Lockdown: Why are we tired without doing anything?
Before it was the journey to work and overtime, the gym and social life; now telework and cocktails on Zoom, Skype & c. are enough to make us collapse exhausted on the sofa in prime time, without even being able to read two pages of a book. We've been locked up for months and in few cases have we had a more sedentary life than this. We don't walk, we don't play sports, we don't stay up late at night, we dedicate ourselves at most to house cleaning and some raids on the supermarket. Still, we've never felt so tired. How come? The exhaustion that is so common in these weeks is nothing but the response of our body to a mental and emotional overload linked to the continuation of a situation of isolation and anxiety, among a thousand problems and few certainties.
Anxiety, stress and monotony from social distancing can create a mental workload that is very heavy to bear. At the beginning of the quarantine, the discomfort was more due to the need to adapt: we stopped the old habits, we found ourselves struggling with a new routine of life and work, and with new ways of interacting within and outside the family.
According to experts, complete adaptation to a new situation - until recently it was quarantine, but in "normal" life can be a move to another city, or the start of a new job - takes at least three months. But a first psychological breakthrough comes after the first three weeks: in our case we may have experienced a moment of discouragement and melancholy, linked to the fact that the isolation was longer than initially expected. Fortunately, this is also a passing phase.

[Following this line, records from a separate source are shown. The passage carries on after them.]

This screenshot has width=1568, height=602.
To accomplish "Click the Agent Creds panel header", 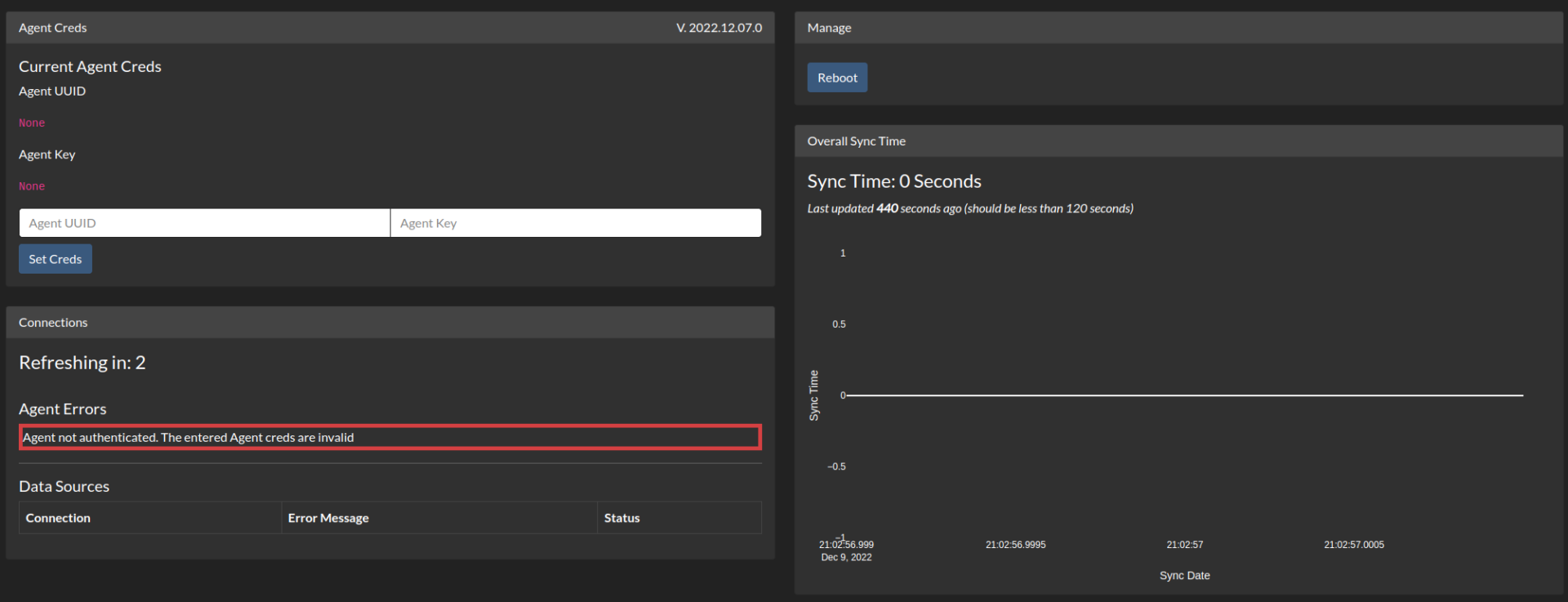I will click(x=53, y=28).
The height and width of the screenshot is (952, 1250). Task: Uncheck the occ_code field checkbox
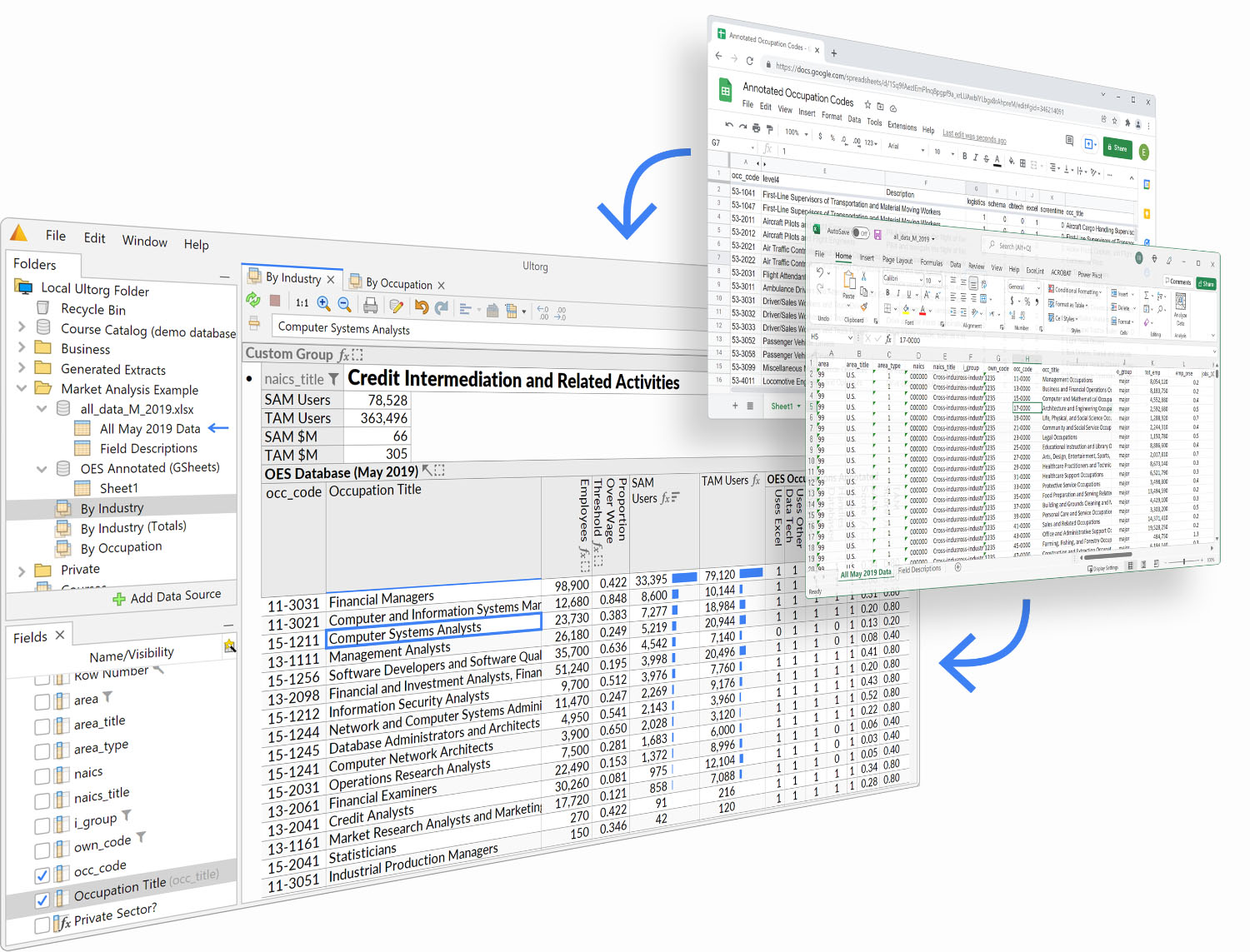pyautogui.click(x=42, y=875)
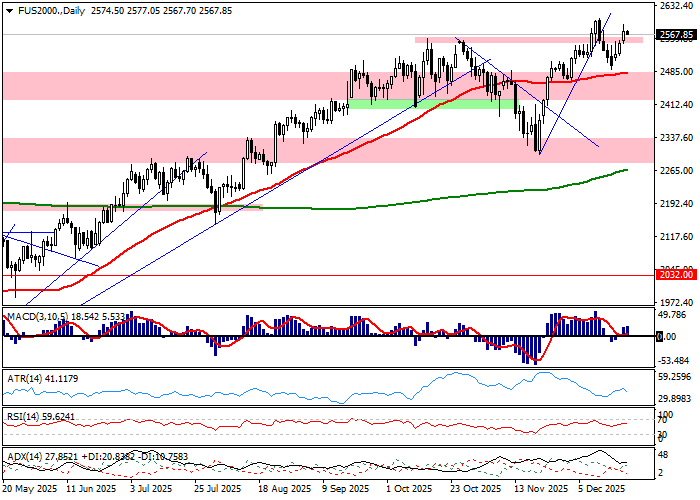Click the 20 May 2025 date label

pos(30,490)
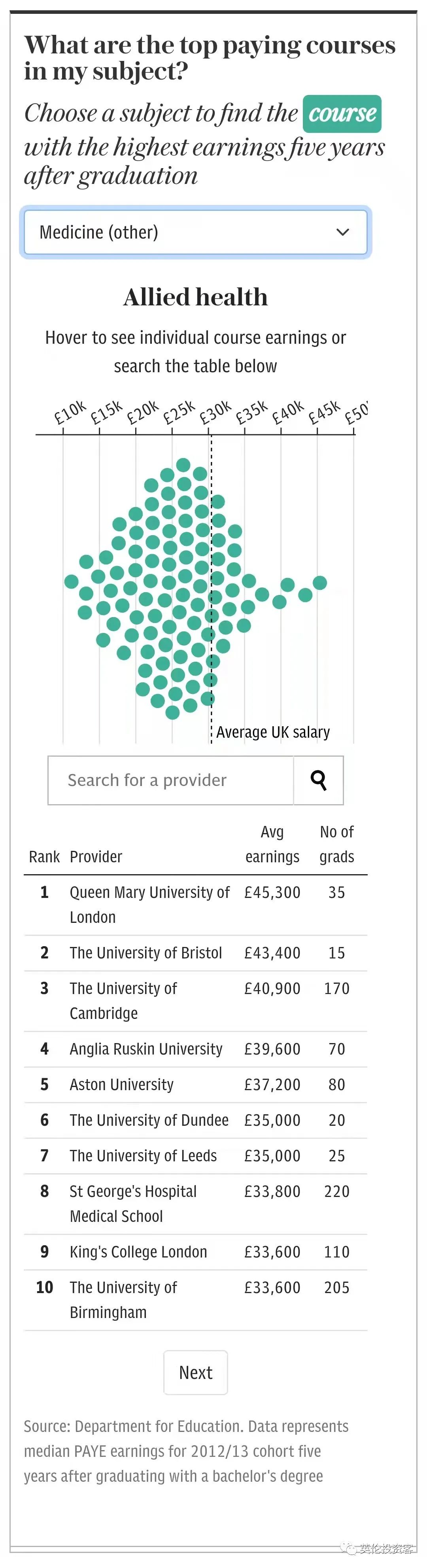Click the Search for a provider field
Viewport: 427px width, 1568px height.
click(x=171, y=780)
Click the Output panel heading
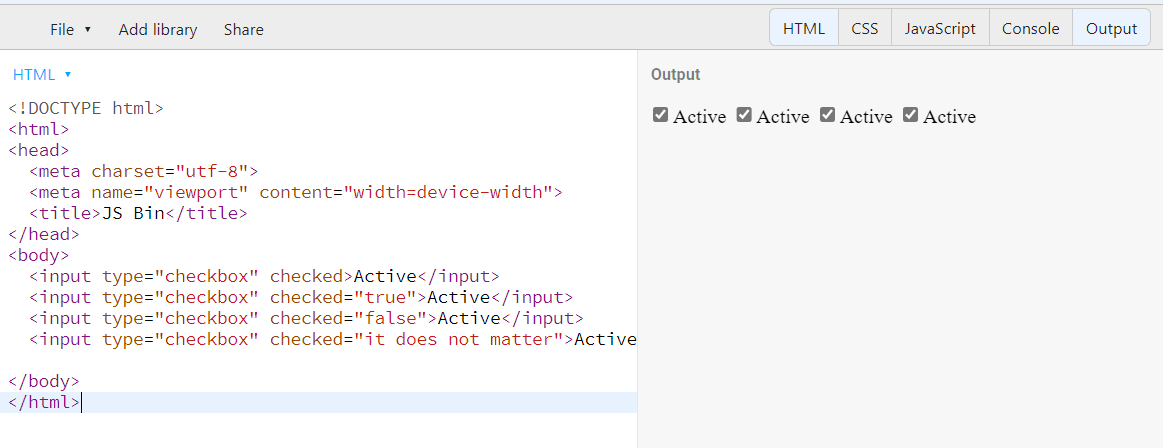The image size is (1163, 448). [x=676, y=74]
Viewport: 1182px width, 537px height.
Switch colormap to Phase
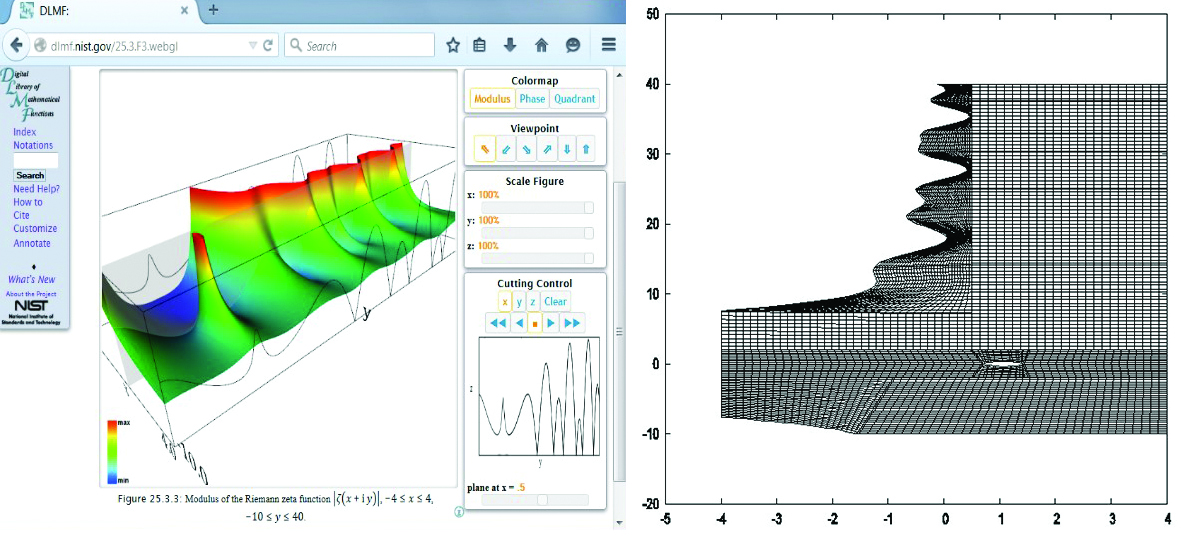(x=532, y=98)
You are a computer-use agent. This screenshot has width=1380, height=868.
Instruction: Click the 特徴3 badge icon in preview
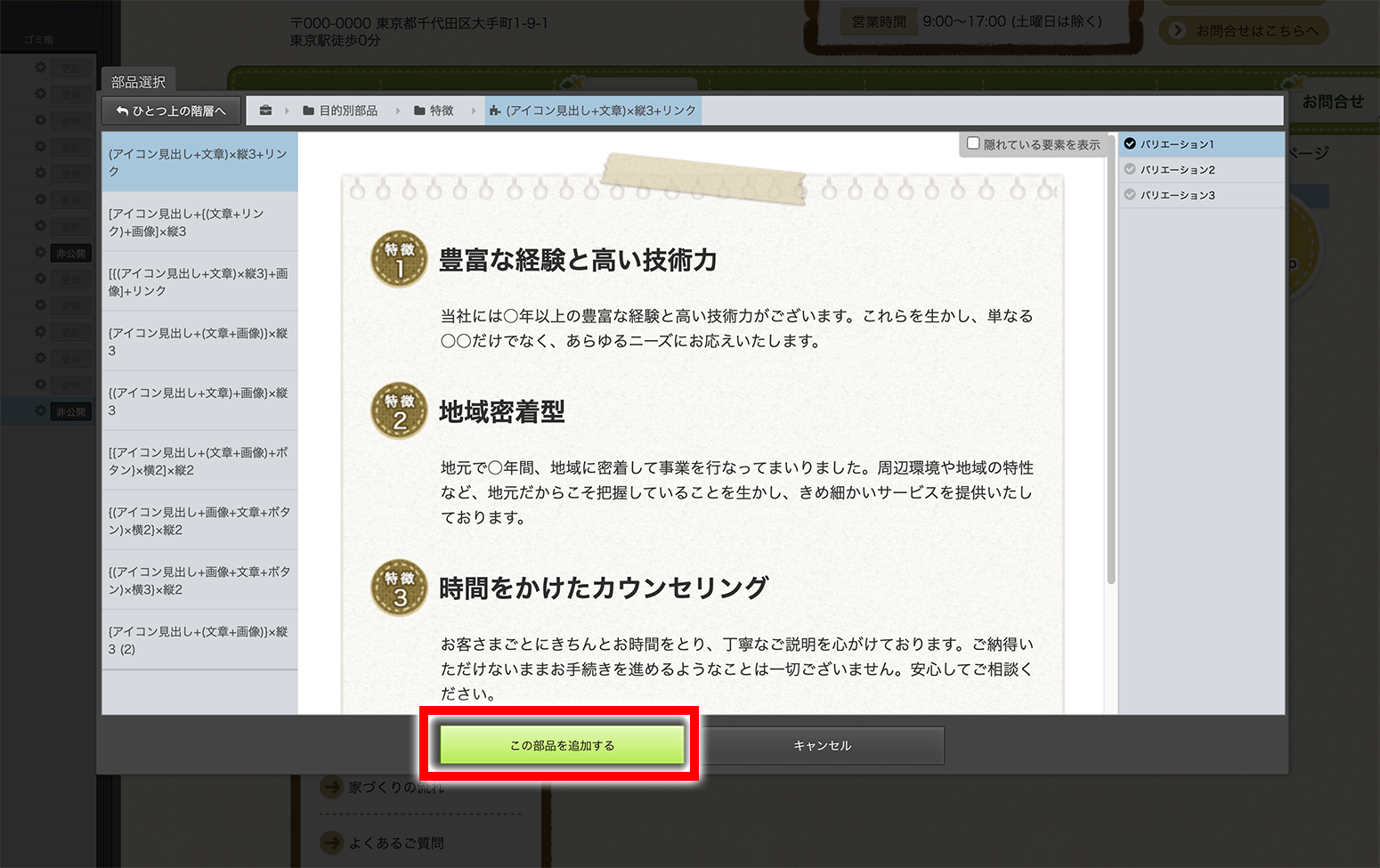(x=399, y=588)
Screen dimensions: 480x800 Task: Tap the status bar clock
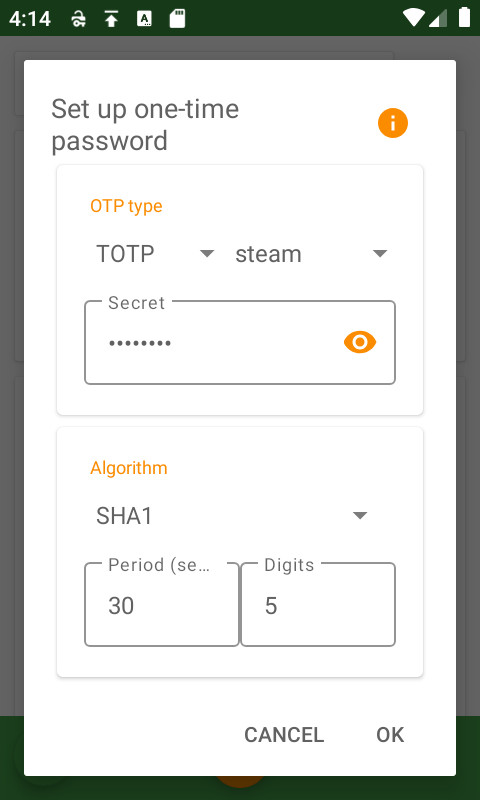[x=30, y=19]
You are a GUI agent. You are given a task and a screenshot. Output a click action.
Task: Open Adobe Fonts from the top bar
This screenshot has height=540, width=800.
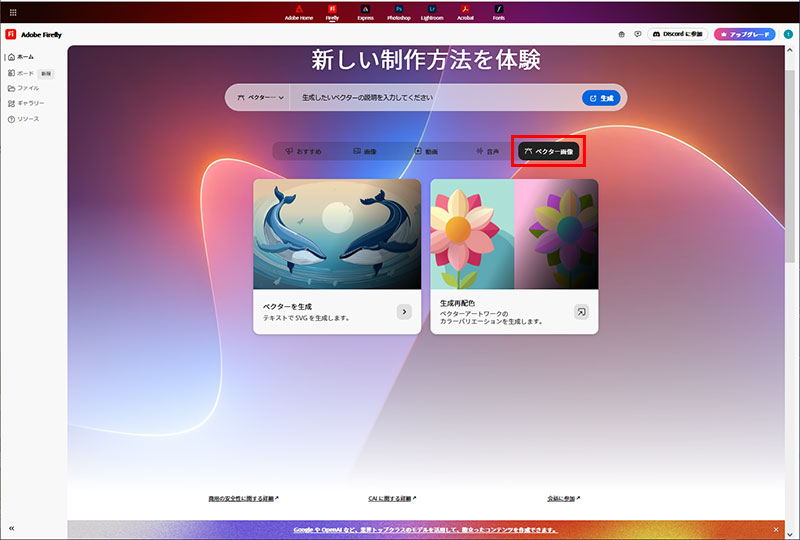498,12
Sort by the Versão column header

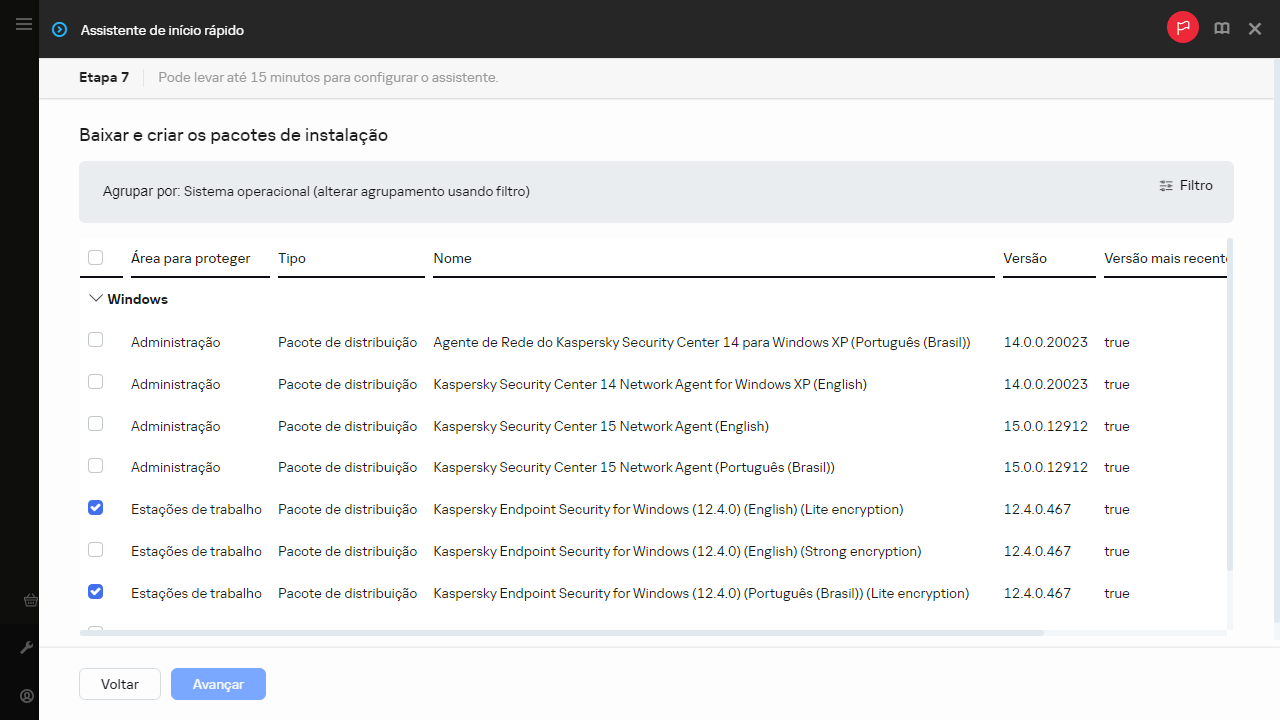[x=1025, y=258]
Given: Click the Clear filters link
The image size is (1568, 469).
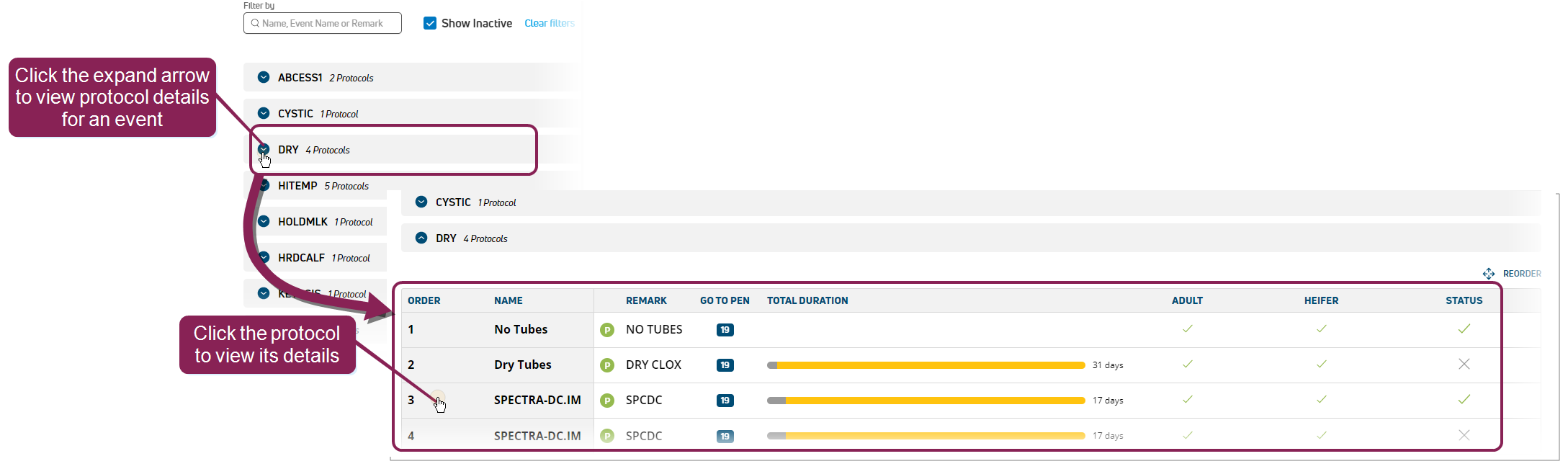Looking at the screenshot, I should (549, 23).
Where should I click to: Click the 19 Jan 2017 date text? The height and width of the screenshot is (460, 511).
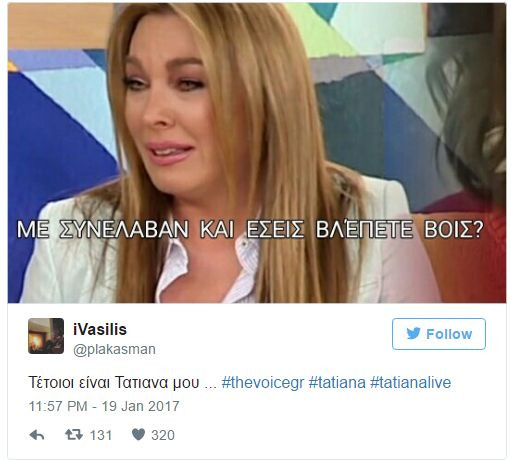pos(140,406)
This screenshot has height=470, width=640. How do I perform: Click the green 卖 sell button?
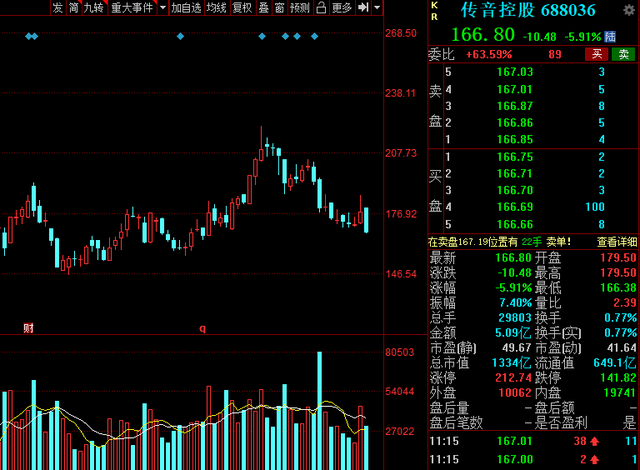click(623, 54)
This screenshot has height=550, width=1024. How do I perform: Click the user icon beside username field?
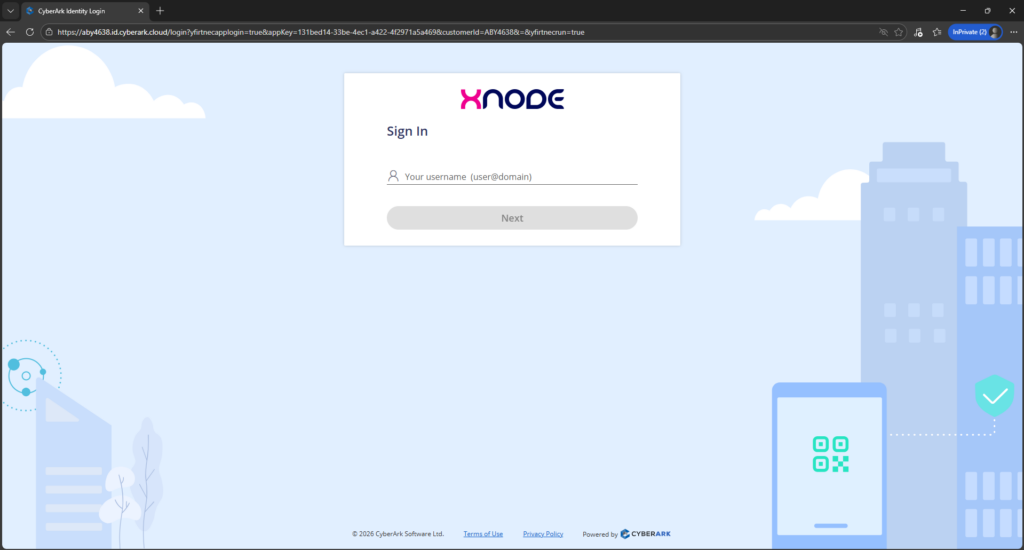click(393, 176)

I'm lucky to have an uncle who works as a doctor and at the beginning of the quarantine I asked him how he could counteract this drop in energy. His answer left me speechless: following the example of the astronauts! By this he meant that one of the first rules is to establish a daily routine with regular wake-up and mealtimes and moments dedicated to socializing by phone and online: small rituals that help break the monotony.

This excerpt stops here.